Federanisap. Confermati i vertici dell’associazione

Federanisap. Confermati i vertici dell’associazione

Federanisap. Confermati i vertici dell’associazione
Conferma all’unanimità per un secondo mandato 2019-202 per il vertice dell'associazione della sanità privata. A partire dal presidente Mauro Potestio e dal Vicepresidente vicario, Valter Rufini. Conferma anche per l’ufficio di Presidenza composto da Edoardo Mancino e Alberto Flovilla. Il Consiglio ha poi nominato Presidente Onorario Antonio Monti. Impegno per ridurre le liste d'attesa.

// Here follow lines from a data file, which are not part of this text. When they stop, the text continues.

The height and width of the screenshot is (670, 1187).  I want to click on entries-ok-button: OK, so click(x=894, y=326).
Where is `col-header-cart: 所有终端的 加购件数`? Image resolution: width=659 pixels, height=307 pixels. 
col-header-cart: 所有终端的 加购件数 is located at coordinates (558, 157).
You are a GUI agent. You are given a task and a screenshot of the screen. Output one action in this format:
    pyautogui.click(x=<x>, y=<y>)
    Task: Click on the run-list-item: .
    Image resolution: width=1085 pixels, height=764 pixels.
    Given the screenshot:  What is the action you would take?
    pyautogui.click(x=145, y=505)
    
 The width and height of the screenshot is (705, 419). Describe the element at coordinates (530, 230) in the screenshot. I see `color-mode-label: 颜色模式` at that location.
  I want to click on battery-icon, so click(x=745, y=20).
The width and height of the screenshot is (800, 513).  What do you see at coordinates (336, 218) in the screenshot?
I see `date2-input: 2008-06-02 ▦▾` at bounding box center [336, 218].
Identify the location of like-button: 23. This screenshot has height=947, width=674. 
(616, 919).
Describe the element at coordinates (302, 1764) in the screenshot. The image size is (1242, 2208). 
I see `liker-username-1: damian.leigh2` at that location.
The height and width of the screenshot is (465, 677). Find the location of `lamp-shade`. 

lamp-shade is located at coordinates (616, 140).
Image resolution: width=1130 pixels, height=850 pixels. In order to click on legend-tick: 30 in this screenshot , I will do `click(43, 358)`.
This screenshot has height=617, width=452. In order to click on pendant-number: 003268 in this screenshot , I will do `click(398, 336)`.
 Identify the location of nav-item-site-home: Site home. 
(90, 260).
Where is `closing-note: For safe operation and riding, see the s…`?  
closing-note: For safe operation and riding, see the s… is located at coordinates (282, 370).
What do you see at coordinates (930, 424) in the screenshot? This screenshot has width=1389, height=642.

In seguito alla scadenza del mandato, il Consiglio Nazionale di FederAnisap (Federazione Nazionale delle Associazioni Regionali o Interregionali delle Istituzioni Sanitarie Private), riunitosi la scorsa settimana, ha confermato all’unanimità per un secondo mandato 2019-2023, il Presidente, Mauro Potestio, il Vicepresidente vicario, Valter Rufini, e l’ufficio di Presidenza composto da Edoardo Mancino e Alberto Flovilla. Il Consiglio ha poi nominato Presidente Onorario Antonio Monti.
 
Successivamente sono state analizzate le problematiche della Sanità e sono state concordate le linee di indirizzo sulle quali FederAnisap dovrà svolgere la sua azione, riassumibili nei seguenti punti:
1) incrementare l’incisività dell’azione delle sedi regionali di Anisap, tenendo conto sia dei cambiamenti che sono avvenuti nelle varie realtà regionali (creazioni di reti fra varie strutture, di cooperative, di gruppi che sono diventati proprietari di più strutture), che delle grandi differenze sia normative che di efficienza che caratterizzano il Sistema Sanitario nelle varie Regioni. La finalità di queste nostre azioni, sia a livello regionale che nazionale, sarà quella di puntare ad ottenere la massima omogeneità fra le varie regioni sia a livello normativo ma, soprattutto, nell’erogazione delle prestazioni in modo che possano esser soddisfatte le esigenze di tutti i cittadini;
 
2) intraprendere confronti in sede Ministeriale affinchè vengano adottati provvedimenti che mirino a raggiungere gli obiettivi enunciati nel punto 1;
 
3) proseguire nell’azione già intrapresa, sia con la disponibilità alla massima collaborazione sia con proposte che tengano conto realisticamente della realtà esistente, per raggiungere l’obiettivo che porti ad una reale riduzione delle liste d’attesa. Piena disponibilità a collaborare sulle azioni strutturali che mirano a incidere sia sulla domanda che sull’offerta delle prestazioni, che dovrebbe portare, anche se non in tempi rapidissimi, alla parità fra domanda e prestazioni erogate. Contemporaneamente aumenterà il nostro impegno a ribadire, con forza, che le azioni strutturali, una volta raggiunta la parità fra domanda e offerta, potranno evitare ulteriori aumenti delle liste d’attesa, ma non potranno ridurre le liste attualmente esistenti, che potranno essere abbattute solo con un intervento straordinario finalizzato per un determinato periodo, che consenta di erogare un numero di prestazioni, che sicuramente porterà ad una riduzione delle liste d’attesa attuali;
 
4) proseguire nell’azione intrapresa per collaborare con il MISE (Ministero dello Sviluppo Economico) sui decreti attuativi della legge Gelli Bianco, portando avanti le richieste che mirano a riconoscere che le nostre strutture hanno caratteristiche diverse rispetto a quelle di ricovero per quanto riguarda i rischi;
 
5) proseguire nelle azioni intraprese a sostegno dell’assistenza integrativa e a cercare di uniformare le procedure amministrative con i vari soggetti che operano in questo settore;
 
6) porre un particolare impegno al rinnovo del contratto di lavoro per i nostri dipendenti.